Students will see that different variables can be used to make predictions about the same outcome (response variable) and consider whether combining these variables could improve prediction accuracy.

Materials:

  1. Advertising Plots Part 1 handout (LMR_4.17_Advertising Plots 1)

  2. Advertising Plots Part 2 handout (LMR_4.18_Advertising Plots 2)

  3. Article: How Long Can a Spinoff Like ‘Better Call Saul’ Last?
    http://fivethirtyeight.com/features/how-long-can-a-spinoff-like-better-call-saul-last/

Vocabulary:

market

Essential Concepts:

Essential Concepts:

We can use scatterplots to assess which variables might lead to strong predictive models. Sometimes using several predictors in one model can produce stronger models.

Lesson:

  1. Remind students that models are used to make predictions. Ask a volunteer to think of a TV show that had a “spinoff” and to name both of the shows. Ask if he/she knows whether or not the original was more or less successful than the spinoff. Then, ask the class: Is there a way to predict spinoff success?

  2. Next, using the Talking to the Text instructional strategy, ask students to read the article titled: How Long Can a Spinoff Like Better Call Saul Last?

    Note: If this is the first time using this strategy with your students, make sure you model/explain it before they begin reading it. See Instructional Strategies in Teacher Resources for a description.

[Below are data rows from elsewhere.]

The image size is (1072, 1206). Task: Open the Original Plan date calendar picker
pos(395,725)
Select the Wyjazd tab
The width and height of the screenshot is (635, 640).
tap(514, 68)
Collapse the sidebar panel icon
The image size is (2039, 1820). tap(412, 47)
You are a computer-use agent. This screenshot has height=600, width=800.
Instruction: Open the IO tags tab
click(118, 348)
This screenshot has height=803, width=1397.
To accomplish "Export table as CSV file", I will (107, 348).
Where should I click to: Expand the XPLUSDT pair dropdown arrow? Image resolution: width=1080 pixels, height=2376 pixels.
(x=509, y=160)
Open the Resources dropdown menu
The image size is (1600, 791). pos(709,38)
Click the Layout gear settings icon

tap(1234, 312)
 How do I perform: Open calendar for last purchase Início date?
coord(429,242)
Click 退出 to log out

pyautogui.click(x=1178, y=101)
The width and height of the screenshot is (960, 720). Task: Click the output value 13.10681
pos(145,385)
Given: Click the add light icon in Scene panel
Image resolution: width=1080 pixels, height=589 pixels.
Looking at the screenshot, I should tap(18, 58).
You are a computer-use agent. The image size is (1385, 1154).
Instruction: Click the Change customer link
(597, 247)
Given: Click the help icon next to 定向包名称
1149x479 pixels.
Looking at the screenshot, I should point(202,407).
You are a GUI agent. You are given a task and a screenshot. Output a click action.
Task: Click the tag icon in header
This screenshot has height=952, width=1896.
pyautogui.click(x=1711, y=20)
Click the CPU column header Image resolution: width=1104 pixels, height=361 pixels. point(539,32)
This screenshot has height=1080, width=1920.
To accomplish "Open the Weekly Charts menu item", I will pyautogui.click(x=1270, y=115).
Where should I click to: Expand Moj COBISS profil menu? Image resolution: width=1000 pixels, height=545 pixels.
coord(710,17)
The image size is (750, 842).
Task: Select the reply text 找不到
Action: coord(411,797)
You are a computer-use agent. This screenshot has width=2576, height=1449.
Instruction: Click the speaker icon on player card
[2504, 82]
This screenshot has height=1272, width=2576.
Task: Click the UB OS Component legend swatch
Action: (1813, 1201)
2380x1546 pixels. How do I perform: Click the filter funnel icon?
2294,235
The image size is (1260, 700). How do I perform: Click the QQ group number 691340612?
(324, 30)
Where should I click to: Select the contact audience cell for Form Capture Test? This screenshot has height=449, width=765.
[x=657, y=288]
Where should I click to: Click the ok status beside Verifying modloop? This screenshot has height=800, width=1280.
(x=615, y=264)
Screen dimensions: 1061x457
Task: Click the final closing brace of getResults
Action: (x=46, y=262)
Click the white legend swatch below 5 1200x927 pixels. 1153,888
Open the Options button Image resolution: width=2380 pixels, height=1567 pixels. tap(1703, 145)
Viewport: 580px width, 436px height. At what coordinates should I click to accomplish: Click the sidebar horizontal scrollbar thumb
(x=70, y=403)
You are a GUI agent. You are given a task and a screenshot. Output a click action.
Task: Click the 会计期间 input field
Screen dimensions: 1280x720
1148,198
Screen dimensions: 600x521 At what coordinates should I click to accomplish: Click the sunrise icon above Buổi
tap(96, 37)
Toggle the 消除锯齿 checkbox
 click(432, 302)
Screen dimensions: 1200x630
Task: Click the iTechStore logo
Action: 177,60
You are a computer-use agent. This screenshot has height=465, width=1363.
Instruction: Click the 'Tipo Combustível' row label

  3. After reading the article, ask students to discuss three Talking to the Text responses with a partner. You may set a time limit for each student to share with his/her partner.

  4. Then, in teams, students will answer the following questions pertaining to the article:

    1. What is the article trying to predict? Answer: The success of a spinoff show.

    2. How many variables are used? Answer: Four - the original show name, the number of episodes of the original show, the name of the spinoff show, and the number of episodes of the spinoff show.

    3. What other variables might affect a spinoff? Possible answers are budget or actors.

    4. The dotted line in the plot is not a regression line. How would you draw a regression line to make predictions? Answers will vary but we would want to try to "fit" a line to the plotted data.

    5. What other information would you like to know to predict a spinoff’s success? Answers will vary but may be similar to (c) above.

  5. Allow students time to discuss and record their answers. Then conduct a share out of their responses to the discussion questions.

  6. Discuss the following questions with the class:

    1. What effect does advertising have on retail sales?

    2. Where do stores advertise (What mediums do they use)? Does each method of advertisement reach the same people?

    3. Does each method of advertisement have a similar effect? Or are some methods more effective than others?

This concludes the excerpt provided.